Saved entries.

§

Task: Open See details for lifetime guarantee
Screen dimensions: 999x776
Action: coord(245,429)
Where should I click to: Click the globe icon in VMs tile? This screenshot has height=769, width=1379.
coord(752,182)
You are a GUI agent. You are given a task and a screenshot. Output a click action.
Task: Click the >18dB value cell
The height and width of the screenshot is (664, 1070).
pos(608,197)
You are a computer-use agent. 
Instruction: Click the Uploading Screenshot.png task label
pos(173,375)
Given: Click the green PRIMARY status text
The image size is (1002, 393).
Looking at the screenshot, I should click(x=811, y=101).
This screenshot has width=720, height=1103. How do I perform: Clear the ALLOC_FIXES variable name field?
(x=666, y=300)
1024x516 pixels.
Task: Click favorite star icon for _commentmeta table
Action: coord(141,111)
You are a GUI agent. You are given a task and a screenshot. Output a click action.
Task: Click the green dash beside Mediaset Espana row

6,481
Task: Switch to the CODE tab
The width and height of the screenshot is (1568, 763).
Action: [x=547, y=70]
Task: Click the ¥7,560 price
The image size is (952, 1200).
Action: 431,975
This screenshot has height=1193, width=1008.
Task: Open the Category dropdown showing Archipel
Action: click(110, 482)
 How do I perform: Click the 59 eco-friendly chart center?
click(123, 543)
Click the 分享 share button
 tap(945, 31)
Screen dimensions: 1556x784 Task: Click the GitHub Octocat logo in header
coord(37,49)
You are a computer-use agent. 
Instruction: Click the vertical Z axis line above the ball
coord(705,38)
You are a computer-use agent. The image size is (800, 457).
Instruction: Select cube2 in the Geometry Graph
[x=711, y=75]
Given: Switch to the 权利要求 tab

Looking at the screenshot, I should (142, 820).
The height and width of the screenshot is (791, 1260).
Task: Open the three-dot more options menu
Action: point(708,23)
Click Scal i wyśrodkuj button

§

EXERCISE. Copy every line of the listing above word for word, changing nothing.

TASK RESULT.
Task: Open See details for lifetime guarantee
Screen dimensions: 999x776
Action: coord(245,429)
Where should I click to: Click the globe icon in VMs tile? This screenshot has height=769, width=1379.
coord(752,182)
You are a GUI agent. You are given a task and a screenshot. Output a click action.
Task: Click the >18dB value cell
The height and width of the screenshot is (664, 1070).
pos(608,197)
You are a computer-use agent. 
Instruction: Click the Uploading Screenshot.png task label
pos(173,375)
Given: Click the green PRIMARY status text
The image size is (1002, 393).
Looking at the screenshot, I should click(x=811, y=101).
This screenshot has width=720, height=1103. How do I perform: Clear the ALLOC_FIXES variable name field?
(x=666, y=300)
1024x516 pixels.
Task: Click favorite star icon for _commentmeta table
Action: coord(141,111)
You are a GUI agent. You are given a task and a screenshot. Output a click action.
Task: Click the green dash beside Mediaset Espana row

6,481
Task: Switch to the CODE tab
The width and height of the screenshot is (1568, 763).
Action: [x=547, y=70]
Task: Click the ¥7,560 price
The image size is (952, 1200).
Action: 431,975
This screenshot has height=1193, width=1008.
Task: Open the Category dropdown showing Archipel
Action: click(110, 482)
 How do I perform: Click the 59 eco-friendly chart center?
click(123, 543)
Click the 分享 share button
 tap(945, 31)
Screen dimensions: 1556x784 Task: Click the GitHub Octocat logo in header
coord(37,49)
You are a computer-use agent. 
Instruction: Click the vertical Z axis line above the ball
coord(705,38)
You are a computer-use agent. The image size is (800, 457).
Instruction: Select cube2 in the Geometry Graph
[x=711, y=75]
Given: Switch to the 权利要求 tab

Looking at the screenshot, I should (142, 820).
The height and width of the screenshot is (791, 1260).
Task: Open the three-dot more options menu
Action: point(708,23)
Click Scal i wyśrodkuj button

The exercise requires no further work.